■ Stored items:
◆ ◆ ◆ ◆ ◆
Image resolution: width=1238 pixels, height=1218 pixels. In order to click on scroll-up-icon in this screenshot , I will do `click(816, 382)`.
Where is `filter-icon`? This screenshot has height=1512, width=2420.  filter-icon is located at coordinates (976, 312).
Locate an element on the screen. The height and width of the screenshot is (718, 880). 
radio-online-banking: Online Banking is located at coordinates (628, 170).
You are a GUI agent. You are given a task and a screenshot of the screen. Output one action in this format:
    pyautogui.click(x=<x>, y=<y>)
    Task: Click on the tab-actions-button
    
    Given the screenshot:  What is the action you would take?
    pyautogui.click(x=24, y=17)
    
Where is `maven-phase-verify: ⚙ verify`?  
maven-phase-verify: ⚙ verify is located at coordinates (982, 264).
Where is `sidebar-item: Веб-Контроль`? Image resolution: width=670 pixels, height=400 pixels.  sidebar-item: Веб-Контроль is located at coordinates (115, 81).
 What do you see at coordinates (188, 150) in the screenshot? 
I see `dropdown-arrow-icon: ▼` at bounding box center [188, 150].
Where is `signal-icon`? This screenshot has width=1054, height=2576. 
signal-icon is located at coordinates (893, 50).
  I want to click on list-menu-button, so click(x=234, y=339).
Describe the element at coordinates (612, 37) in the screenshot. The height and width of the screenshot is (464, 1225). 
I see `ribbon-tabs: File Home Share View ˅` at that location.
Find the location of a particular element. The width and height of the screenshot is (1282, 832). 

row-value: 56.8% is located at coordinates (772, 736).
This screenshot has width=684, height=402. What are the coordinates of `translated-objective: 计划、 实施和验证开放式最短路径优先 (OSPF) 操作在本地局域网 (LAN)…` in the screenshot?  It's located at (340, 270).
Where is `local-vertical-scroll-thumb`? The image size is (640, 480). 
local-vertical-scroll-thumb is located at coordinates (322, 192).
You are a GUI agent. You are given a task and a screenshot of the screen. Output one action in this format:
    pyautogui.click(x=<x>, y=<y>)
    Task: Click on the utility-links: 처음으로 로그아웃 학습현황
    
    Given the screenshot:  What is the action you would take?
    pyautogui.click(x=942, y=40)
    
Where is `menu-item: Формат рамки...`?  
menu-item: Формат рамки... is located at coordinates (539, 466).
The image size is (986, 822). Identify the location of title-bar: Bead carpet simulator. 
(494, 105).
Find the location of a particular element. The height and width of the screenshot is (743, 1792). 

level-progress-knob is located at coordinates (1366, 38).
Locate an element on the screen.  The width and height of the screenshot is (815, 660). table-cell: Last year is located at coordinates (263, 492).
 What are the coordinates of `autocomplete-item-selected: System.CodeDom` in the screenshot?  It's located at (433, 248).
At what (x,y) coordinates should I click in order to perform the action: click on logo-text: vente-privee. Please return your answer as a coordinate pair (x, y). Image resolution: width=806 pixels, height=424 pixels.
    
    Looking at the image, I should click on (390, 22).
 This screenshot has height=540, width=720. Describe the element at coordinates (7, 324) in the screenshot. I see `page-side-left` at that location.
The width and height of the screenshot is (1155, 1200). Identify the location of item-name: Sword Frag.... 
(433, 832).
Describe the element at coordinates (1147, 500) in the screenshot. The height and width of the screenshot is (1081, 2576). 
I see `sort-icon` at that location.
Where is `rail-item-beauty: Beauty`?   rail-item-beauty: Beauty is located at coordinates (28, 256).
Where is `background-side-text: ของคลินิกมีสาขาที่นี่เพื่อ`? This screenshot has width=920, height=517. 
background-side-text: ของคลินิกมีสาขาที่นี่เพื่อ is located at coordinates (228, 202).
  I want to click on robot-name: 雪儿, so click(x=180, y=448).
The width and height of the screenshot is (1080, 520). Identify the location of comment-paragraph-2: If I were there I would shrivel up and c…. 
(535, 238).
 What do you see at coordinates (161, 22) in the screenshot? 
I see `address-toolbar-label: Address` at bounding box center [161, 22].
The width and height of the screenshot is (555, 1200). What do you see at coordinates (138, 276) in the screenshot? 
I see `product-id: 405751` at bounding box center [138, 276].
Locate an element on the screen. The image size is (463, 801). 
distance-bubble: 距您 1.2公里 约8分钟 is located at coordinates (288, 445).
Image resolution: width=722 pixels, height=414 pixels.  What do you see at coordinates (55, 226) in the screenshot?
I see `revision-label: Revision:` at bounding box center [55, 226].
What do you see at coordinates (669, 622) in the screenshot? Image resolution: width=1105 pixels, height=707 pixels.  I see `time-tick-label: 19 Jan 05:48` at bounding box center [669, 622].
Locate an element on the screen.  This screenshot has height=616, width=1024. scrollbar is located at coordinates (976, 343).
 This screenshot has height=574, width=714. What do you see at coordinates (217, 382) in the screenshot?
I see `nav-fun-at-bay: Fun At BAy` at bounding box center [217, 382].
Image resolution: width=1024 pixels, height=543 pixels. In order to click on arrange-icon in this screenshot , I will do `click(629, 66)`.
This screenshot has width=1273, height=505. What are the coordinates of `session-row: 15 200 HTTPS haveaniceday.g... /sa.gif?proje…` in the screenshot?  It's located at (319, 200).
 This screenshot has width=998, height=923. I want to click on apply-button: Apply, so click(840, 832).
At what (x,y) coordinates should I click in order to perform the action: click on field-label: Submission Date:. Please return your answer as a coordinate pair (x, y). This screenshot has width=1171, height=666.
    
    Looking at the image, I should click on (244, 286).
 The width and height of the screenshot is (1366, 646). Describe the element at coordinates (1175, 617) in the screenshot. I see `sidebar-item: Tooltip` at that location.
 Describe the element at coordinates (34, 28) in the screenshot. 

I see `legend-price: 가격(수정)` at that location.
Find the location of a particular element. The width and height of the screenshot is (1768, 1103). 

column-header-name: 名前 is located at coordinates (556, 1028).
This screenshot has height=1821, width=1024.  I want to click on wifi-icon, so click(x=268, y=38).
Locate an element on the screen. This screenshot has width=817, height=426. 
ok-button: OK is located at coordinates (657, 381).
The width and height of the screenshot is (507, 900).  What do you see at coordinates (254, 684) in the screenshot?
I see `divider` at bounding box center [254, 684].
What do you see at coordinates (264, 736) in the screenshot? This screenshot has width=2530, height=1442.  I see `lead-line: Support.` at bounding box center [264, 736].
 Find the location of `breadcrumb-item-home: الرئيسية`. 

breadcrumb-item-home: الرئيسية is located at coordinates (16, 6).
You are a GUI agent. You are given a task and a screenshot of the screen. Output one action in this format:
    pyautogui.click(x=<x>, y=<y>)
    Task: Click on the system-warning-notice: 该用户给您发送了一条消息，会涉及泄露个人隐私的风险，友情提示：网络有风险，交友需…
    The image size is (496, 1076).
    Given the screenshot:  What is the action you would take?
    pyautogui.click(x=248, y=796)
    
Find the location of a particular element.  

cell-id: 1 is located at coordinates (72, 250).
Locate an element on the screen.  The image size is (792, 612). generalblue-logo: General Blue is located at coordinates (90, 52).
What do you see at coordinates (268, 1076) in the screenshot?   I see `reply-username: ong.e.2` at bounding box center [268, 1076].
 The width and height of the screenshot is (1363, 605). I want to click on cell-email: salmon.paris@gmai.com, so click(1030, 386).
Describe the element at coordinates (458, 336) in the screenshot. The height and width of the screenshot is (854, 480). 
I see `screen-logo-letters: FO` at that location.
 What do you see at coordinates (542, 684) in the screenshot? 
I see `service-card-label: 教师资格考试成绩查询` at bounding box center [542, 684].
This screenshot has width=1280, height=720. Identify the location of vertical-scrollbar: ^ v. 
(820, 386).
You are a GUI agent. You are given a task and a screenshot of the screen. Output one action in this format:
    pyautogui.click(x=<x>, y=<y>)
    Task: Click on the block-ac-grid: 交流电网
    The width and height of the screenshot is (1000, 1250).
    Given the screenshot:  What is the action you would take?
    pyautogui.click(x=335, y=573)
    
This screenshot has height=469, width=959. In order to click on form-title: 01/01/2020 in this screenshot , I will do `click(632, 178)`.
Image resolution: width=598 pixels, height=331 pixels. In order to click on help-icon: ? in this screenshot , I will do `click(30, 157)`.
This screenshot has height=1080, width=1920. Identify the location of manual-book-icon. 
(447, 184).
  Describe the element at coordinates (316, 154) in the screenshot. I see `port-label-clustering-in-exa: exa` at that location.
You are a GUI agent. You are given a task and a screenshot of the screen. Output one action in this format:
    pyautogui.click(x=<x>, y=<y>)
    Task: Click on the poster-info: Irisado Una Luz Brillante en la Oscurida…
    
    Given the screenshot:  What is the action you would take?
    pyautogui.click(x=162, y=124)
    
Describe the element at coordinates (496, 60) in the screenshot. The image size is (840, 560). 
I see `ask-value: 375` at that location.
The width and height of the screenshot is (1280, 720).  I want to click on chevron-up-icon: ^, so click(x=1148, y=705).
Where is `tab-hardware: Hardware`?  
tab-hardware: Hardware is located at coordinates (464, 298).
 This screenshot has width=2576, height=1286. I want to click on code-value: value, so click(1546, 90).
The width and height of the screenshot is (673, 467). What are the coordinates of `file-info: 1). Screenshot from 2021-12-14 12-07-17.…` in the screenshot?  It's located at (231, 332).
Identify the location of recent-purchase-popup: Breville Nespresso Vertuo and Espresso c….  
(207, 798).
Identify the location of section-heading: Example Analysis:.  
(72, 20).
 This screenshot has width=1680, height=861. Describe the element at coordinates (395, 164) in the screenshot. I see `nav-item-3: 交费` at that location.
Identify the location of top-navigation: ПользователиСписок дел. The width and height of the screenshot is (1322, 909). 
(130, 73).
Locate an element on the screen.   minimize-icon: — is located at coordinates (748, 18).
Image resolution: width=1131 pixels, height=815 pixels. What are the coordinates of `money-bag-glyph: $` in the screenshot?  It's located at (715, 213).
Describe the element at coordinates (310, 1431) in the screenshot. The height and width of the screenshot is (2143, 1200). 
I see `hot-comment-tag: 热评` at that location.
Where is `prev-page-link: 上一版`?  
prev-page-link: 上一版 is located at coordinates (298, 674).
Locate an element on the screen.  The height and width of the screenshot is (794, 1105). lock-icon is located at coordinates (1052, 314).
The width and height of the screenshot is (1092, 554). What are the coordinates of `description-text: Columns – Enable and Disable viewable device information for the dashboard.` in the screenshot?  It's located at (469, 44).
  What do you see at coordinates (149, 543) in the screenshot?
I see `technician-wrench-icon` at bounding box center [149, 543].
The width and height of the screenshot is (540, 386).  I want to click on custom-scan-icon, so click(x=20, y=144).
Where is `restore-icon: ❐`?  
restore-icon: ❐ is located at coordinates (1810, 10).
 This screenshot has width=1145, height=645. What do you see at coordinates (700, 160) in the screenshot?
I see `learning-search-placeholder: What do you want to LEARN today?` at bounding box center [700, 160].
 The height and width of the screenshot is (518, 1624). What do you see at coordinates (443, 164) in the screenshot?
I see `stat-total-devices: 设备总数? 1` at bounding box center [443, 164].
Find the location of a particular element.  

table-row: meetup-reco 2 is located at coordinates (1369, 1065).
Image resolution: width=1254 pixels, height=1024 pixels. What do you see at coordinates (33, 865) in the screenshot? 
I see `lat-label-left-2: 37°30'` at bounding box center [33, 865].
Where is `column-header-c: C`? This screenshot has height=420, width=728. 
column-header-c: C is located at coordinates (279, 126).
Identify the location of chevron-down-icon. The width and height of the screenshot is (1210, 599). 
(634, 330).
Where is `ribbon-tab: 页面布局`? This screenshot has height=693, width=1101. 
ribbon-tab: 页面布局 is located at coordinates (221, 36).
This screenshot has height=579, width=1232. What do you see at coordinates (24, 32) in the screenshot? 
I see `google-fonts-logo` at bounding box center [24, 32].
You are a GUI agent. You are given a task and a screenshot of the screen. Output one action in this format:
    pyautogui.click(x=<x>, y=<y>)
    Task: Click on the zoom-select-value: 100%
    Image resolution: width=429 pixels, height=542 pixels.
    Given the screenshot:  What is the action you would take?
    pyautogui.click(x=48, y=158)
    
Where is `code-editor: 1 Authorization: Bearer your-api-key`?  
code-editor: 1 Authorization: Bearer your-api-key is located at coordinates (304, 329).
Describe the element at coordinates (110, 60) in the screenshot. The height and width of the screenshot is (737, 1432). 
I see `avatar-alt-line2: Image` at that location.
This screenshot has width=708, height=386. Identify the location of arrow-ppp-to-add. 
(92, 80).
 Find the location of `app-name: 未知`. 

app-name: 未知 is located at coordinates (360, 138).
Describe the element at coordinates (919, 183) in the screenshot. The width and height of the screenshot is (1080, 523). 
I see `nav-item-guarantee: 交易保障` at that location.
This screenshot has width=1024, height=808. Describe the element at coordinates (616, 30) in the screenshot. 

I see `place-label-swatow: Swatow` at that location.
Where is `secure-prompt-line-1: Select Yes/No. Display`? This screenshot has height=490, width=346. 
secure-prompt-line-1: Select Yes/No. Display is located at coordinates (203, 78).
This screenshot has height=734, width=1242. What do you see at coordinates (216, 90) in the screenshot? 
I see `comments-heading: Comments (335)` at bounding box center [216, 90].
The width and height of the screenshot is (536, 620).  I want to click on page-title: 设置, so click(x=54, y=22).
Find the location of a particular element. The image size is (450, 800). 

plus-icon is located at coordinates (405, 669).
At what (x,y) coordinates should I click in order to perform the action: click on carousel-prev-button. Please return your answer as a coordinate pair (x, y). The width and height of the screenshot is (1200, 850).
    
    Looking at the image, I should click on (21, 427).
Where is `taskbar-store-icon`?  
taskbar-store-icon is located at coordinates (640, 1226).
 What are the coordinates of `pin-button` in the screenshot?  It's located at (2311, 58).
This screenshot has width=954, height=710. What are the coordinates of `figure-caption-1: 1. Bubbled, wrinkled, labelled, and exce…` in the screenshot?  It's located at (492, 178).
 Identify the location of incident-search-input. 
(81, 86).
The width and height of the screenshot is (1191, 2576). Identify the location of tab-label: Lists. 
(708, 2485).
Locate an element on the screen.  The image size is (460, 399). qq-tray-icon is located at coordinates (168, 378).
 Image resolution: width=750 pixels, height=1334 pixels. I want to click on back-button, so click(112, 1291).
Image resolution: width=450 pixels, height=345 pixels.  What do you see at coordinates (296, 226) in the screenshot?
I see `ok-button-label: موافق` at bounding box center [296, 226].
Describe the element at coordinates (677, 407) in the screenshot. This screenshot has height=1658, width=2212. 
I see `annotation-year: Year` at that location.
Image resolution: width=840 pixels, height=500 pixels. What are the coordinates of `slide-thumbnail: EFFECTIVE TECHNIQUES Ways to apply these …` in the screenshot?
◆ ◆ ◆ ◆ ◆
■ What this task involves: Reproduce the rows from the line containing "This screenshot has height=1080, width=1920." through the line containing "Describe the element at coordinates (316, 154)", inclusive, with no changes.

■ The answer:
This screenshot has height=1080, width=1920. Identify the location of manual-book-icon. 
(447, 184).
  Describe the element at coordinates (316, 154) in the screenshot. I see `port-label-clustering-in-exa: exa` at that location.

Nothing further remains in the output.